© Laurent Mareschal - Lost in Tala
Galerie Marie Cini 16, rue Saint-Claude 75003 Paris France
Fragments qui sommeillaient au purgatoire pendant des années, ces petits morceaux ont refait surface comme des bulles d’air. C’est effectivement à leur légèreté qu’ils doivent leur survie. Leur auteur nous a habitué à des pièces de longue haleine dignes d’une patience monastique, pas à des choses légères, éthérées. Ici tout est mouvement, d’où le titre.
Dés l’entrée on est accueilli par une sorte de fantôme, une prisonnière du vent attachée par les mains et qui semble se débattre. Le vent l’emportera montre une robe épouvantail, sorte d’apparition qu’il ne fallait pas manquer au détour d’un champ en plein cagnard.

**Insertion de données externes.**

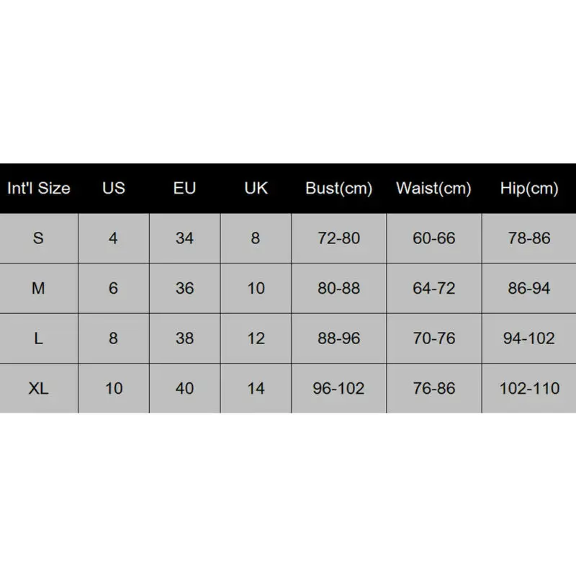Click the Bust(cm) column header
Screen dimensions: 576x576
tap(338, 189)
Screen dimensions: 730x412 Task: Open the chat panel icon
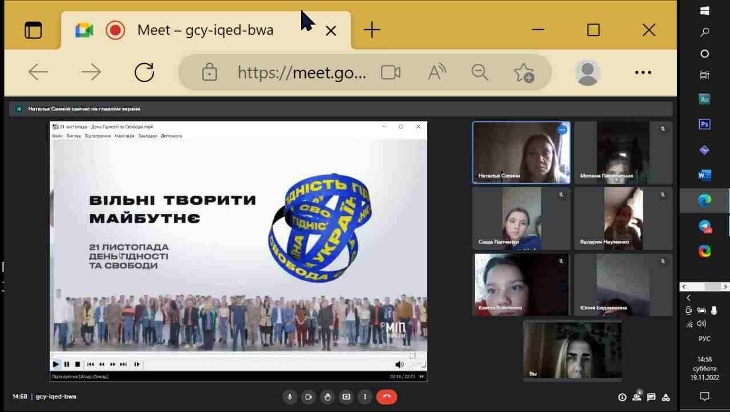click(x=651, y=397)
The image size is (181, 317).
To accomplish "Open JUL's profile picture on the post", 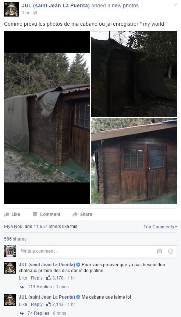I will 11,9.
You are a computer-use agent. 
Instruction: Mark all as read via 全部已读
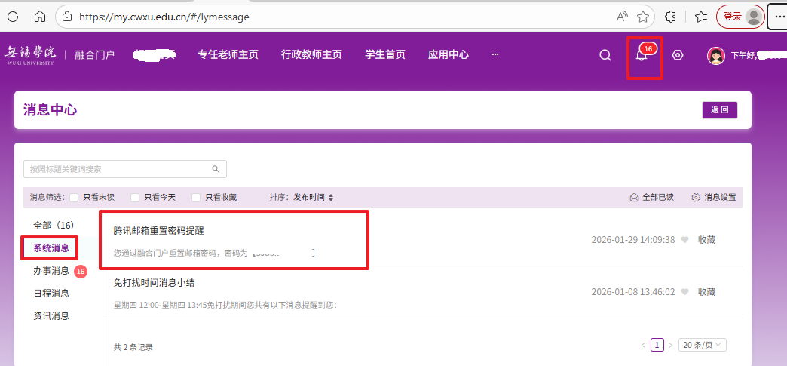point(651,198)
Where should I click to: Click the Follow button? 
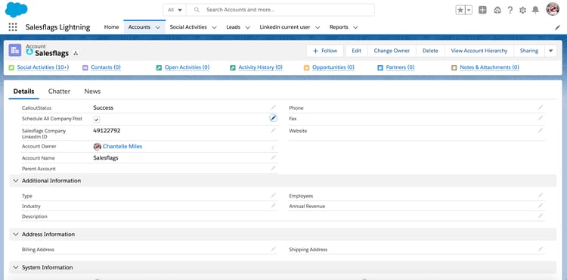pos(325,51)
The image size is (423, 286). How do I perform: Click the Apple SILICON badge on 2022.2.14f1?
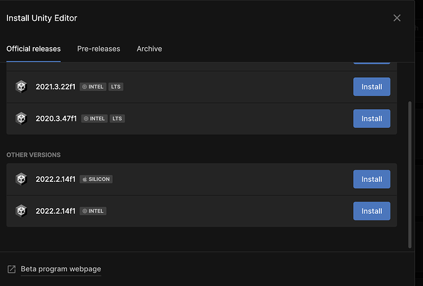point(96,179)
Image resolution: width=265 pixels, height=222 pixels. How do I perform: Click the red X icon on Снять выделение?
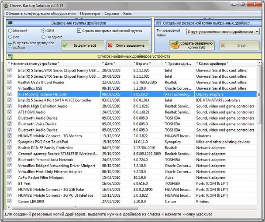click(110, 45)
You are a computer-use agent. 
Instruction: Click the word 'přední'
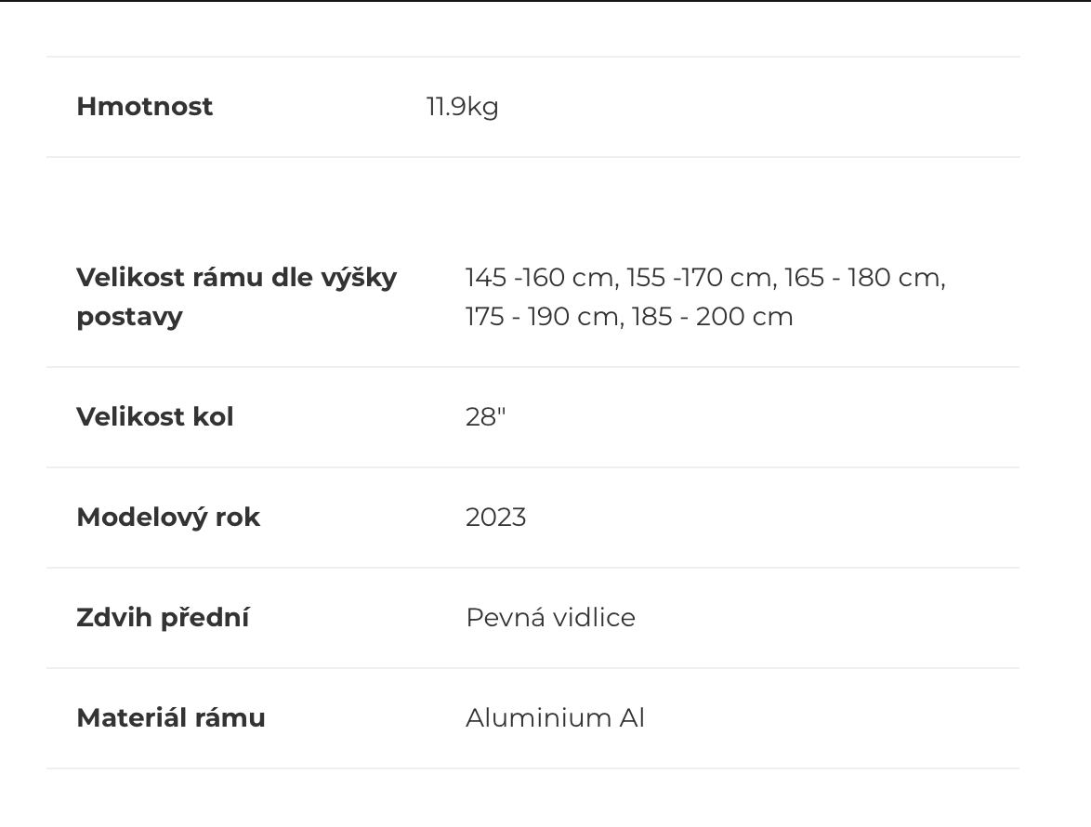pyautogui.click(x=204, y=618)
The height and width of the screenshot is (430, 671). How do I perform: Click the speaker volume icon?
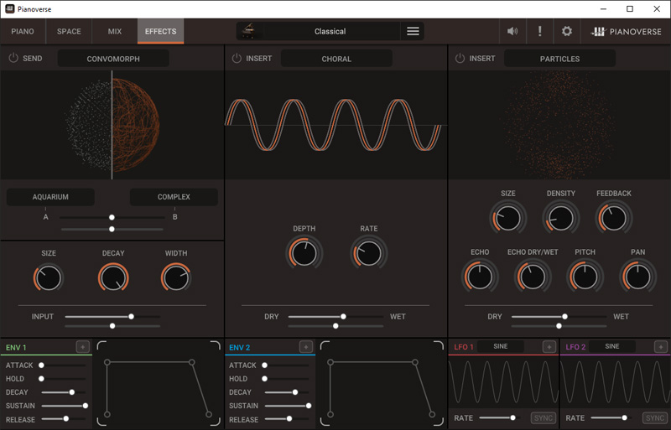(x=512, y=32)
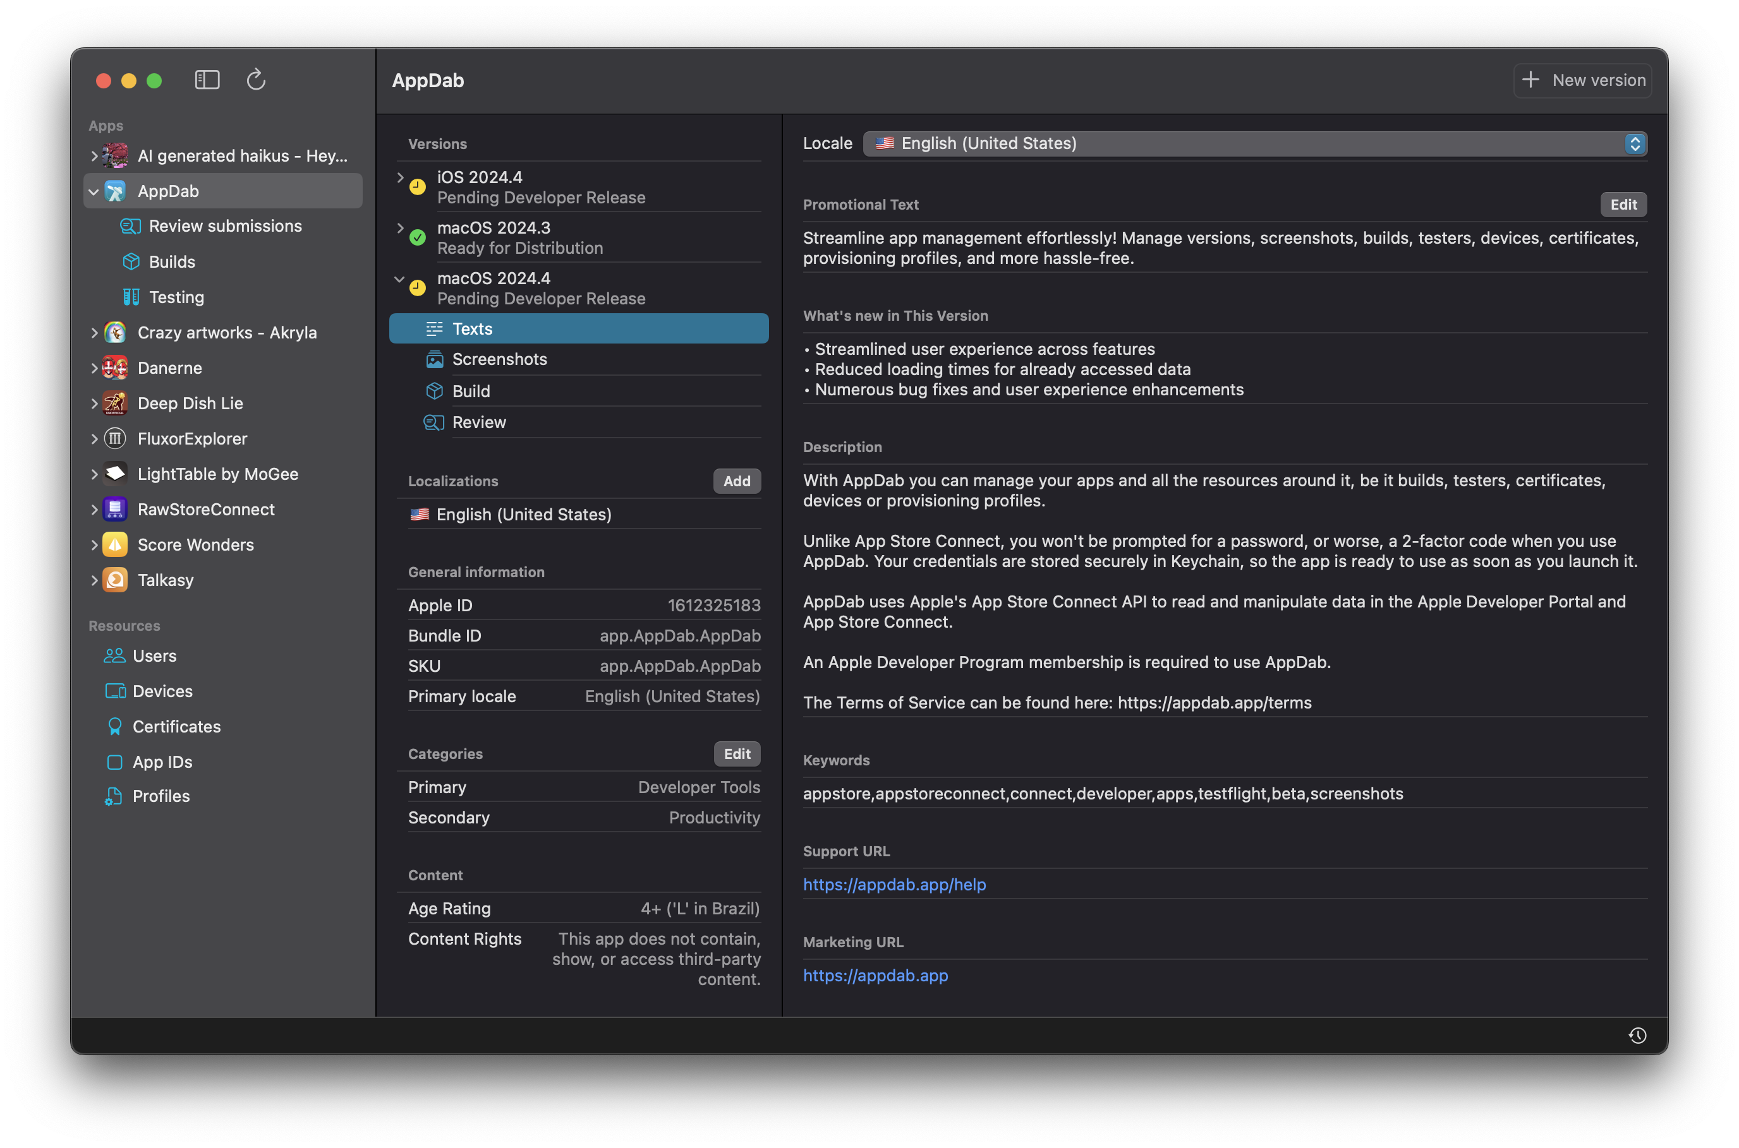Collapse the AppDab app tree item
The image size is (1739, 1148).
94,192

Juste à côté, dans Lost in Tala, une pratiquante assidue du Baratanatyam (danse du sud de l’Inde), Ofra Hoffman, avec qui Mareschal coréalise cette pièce, fait disparaître sous ses pas une spirale en curcuma dessinée par terre. Allégorie de la fugacité de la vie, la danseuse voltige, se poudre de ‘’pollen’’, repart, efface ses traces.
On repasse devant le fantôme agité de la robe et l’on découvre une photo qui semble prise dans le même paysage, le même jour écrasé de chaleur dans le paysage biblique d’un village palestinien. Une ligne blanche se détache de la terre rouge du chemin et sépare le paysage en deux. Il s’agit du tracé du futur mur qui sépare depuis ce paysage en deux. Laurent Mareschal en avait fait une performance : White Line et montrait comment le mur sépare le village de ses terres. Cette image, comme les deux qui lui font face, ne sont pas de Mareschal mais de Tami Notsani. Ce sont des nocturnes vaporeuses. La première montre une maison de face à peine éclairée par de multiples illuminations, le tout baigne dans une faible lumière orangée sur fond de nuit noire. La seconde image n’est éclairée que par une sorte de biche luminescente et une guirlande qui court le long du toit d’un pavillon fenêtres closes.
© Laurent Mareschal - White Line
Etrange contraste entre le soleil brûlant de Palestine et les nuits froides bourguignonnes, mais il raconte bien les fondements biographiques du travail de Mareschal.
En bas c’est la nuit. Luciole est une lune vibrante tel un papillon de nuit qui chercherait une issue du cadre où il est enfermé ; il se cogne plusieurs fois, puis trouve enfin une issue. Vidéo à minima, haïku burlesque, cette petite forme est le pendant amusé de la projection qui la jouxte : Illuminations. Sur une musique lancinante (Godspeeed you Black Emperor !) s’égrainent les illuminations de Noël. La nuit est froide et profonde, il n’y a pas âme qui vive et les guirlandes (celles vues sur les photos en haut) font mine de croire en leur rôle.
Mareschal dévoile ici une sorte de journal intime filmé, vidéos tirées du quotidien vers une poésie altière. Loin des symboles qui ont émaillé ses débuts, il se tourne vers des allégories légères, épurées. Cet ensemble cohérent montre une facette moins connue de son travail et amorce de nouvelles pistes.
Roni Rofessoussim, commissaire d’exposition indépendant, février 2013, Jérusalem.